28 janvier 2019

Tout s'explique

Recul de la mortalité routière en France

En quoi les chiffres de la mortalité routière sont-ils « historiques » ?

Le Premier ministre, Édouard Philippe, a présenté ce matin au centre de réadaptation de Coubert, en Seine-et-Marne, des résultats de la sécurité routière qu’il a qualifiés d’« historiques ». Selon les estimations provisoires de l’Observatoire national interministériel de la sécurité routière (ONISR) publiées aujourd’hui, l’année 2018 est la moins meurtrière depuis le début des relevés sur l’accidentologie de la route en 1952. D’après ces estimations, il y a eu 3 259 morts sur la route l’an dernier, contre 3 448 en 2017. Le bilan final sera connu en mai. Jusqu’ici, 2013 était l’année où le nombre de morts sur la route avait été le plus faible, avec 3 268 personnes décédées à cause d’un accident de la route. Ce chiffre avait augmenté ensuite (voir notre infographie) et l’année 2018 constitue la première baisse constatée depuis. La baisse de la mortalité routière est de 0,3 % par rapport à 2013, alors que le trafic a augmenté d’environ 7 % entre 2013 et 2017, selon l’ONISR.

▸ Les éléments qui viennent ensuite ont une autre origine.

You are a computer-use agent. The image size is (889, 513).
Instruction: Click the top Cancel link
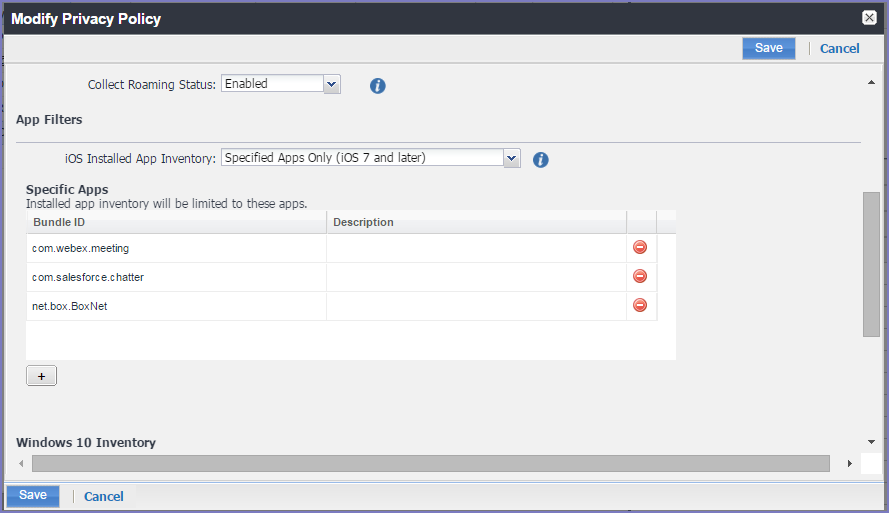coord(839,49)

Quel est l’impact de la révision de la vitesse maximale autorisée sur cette baisse ?

Sur les 189 vies épargnées sur les routes en 2018 par rapport à 2017, 168 l’ont été sur le réseau hors agglomération et autoroute, selon l’ONISR. Cette baisse a été concentrée sur le second semestre, soit après l’abaissement de la vitesse maximale à 80 km/h sur ce réseau secondaire au 1er juillet. L’ONISR estime que 116 vies ont été épargnées grâce à cette mesure en comparaison des cinq années précédentes, un chiffre repris par Édouard Philippe. Manuelle Salathé, secrétaire générale de l’ONISR, déclarait au Monde en octobre que, pour estimer l’impact d’une telle mesure, il fallait « au moins 12 mois d’observation et idéalement 24 mois pour éviter les effets liés à la météo ». En 2014, le Conseil national de la sécurité routière, une instance interministérielle, estimait que le passage à 80 km/h sur le réseau routier secondaire pourrait épargner entre 200 et 400 vies par an.

Pourquoi le gouvernement s’est-il déclaré prêt à revenir dans certains cas sur l’abaissement de la vitesse à 80 km/h ?

Lors du lancement du grand débat national le 15 janvier, visant à répondre au mouvement des « Gilets jaunes », Emmanuel Macron a déclaré que la baisse de la vitesse maximale autorisée pouvait faire « partie du débat ». La mesure avait été critiquée par des élus locaux lors de son application. Certains reprochaient au gouvernement une mesure unilatérale et auraient préféré choisir sur quels tronçons l’imposer, la gestion des routes départementales étant normalement assurée par les conseils départementaux. Emmanuel Macron a invité les maires à « faire des propositions », estimant qu’il y avait peut-être moyen de « faire quelque chose qui soit mieux accepté et plus intelligent », toujours en cherchant à réduire le nombre de morts sur les routes. Le Premier ministre, Édouard Philippe, a renouvelé ce type d’argument aujourd’hui : « On a le droit de faire des propositions dès lors qu’on reste sur le même niveau d’ambitions », a-t-il déclaré.